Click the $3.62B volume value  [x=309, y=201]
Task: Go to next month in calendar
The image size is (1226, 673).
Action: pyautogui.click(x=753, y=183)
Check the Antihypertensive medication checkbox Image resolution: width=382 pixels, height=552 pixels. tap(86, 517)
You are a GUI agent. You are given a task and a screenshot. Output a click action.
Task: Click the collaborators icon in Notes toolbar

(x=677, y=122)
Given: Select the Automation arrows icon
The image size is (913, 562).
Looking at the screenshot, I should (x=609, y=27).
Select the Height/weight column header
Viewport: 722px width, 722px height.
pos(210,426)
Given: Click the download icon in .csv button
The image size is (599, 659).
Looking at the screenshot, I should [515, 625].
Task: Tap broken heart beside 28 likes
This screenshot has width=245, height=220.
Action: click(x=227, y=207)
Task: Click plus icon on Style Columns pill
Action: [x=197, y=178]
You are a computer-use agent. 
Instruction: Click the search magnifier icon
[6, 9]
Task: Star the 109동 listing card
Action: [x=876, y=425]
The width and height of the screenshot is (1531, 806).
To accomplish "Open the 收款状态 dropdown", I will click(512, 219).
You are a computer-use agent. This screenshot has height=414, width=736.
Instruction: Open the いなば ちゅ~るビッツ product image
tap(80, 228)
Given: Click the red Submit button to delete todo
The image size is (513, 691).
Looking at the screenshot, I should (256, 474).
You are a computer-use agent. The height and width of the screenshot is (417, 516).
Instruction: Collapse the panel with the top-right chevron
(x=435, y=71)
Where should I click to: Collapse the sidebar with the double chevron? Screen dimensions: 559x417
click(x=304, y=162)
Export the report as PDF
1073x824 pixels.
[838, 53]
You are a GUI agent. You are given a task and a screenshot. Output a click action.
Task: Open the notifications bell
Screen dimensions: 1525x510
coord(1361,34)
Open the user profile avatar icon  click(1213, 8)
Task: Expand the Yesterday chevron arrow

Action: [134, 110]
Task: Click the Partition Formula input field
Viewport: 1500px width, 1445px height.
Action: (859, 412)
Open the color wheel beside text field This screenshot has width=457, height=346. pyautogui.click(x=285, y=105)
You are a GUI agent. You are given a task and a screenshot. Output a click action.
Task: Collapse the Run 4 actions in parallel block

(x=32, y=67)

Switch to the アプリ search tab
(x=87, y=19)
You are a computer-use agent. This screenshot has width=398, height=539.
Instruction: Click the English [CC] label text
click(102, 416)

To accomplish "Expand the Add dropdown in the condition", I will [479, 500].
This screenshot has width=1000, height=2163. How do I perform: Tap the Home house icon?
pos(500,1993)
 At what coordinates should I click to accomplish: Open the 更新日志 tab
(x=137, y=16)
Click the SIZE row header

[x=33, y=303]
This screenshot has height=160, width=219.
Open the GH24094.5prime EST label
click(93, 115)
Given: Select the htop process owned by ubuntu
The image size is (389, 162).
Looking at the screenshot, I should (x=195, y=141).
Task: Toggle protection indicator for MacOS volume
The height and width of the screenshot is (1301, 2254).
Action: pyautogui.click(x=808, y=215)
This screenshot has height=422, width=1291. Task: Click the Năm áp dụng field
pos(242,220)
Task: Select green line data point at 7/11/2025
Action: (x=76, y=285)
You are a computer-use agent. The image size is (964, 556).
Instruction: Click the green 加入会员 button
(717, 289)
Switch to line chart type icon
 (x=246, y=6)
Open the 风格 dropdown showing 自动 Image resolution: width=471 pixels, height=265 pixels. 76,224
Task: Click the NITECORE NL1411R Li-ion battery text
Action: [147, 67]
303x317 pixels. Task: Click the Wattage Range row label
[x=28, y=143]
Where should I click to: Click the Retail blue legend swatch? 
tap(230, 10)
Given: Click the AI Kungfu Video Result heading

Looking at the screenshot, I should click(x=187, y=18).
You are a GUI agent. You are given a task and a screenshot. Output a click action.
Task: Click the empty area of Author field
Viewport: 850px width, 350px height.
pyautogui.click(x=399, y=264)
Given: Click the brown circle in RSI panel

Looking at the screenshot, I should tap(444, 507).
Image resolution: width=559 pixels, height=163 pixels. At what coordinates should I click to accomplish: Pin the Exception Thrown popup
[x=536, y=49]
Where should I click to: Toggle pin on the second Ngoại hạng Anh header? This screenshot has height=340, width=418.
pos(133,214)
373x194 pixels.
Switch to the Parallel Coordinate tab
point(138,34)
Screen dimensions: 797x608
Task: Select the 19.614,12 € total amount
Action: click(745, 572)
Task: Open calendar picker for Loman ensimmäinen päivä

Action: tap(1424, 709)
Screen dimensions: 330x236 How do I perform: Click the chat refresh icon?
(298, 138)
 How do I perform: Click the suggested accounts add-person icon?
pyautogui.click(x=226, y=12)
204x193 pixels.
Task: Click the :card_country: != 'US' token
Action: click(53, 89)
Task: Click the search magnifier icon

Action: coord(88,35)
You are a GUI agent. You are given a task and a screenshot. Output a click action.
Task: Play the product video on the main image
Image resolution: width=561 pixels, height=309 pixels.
● ● ● ●
> _DIRECTIONS_: In the listing above, find each line with the word "will" and copy it out.

> _SOLUTION FOR THIS EXERCISE_:
To accomplish "Open the 收款状态 dropdown", I will click(512, 219).
To accomplish "Expand the Add dropdown in the condition", I will [479, 500].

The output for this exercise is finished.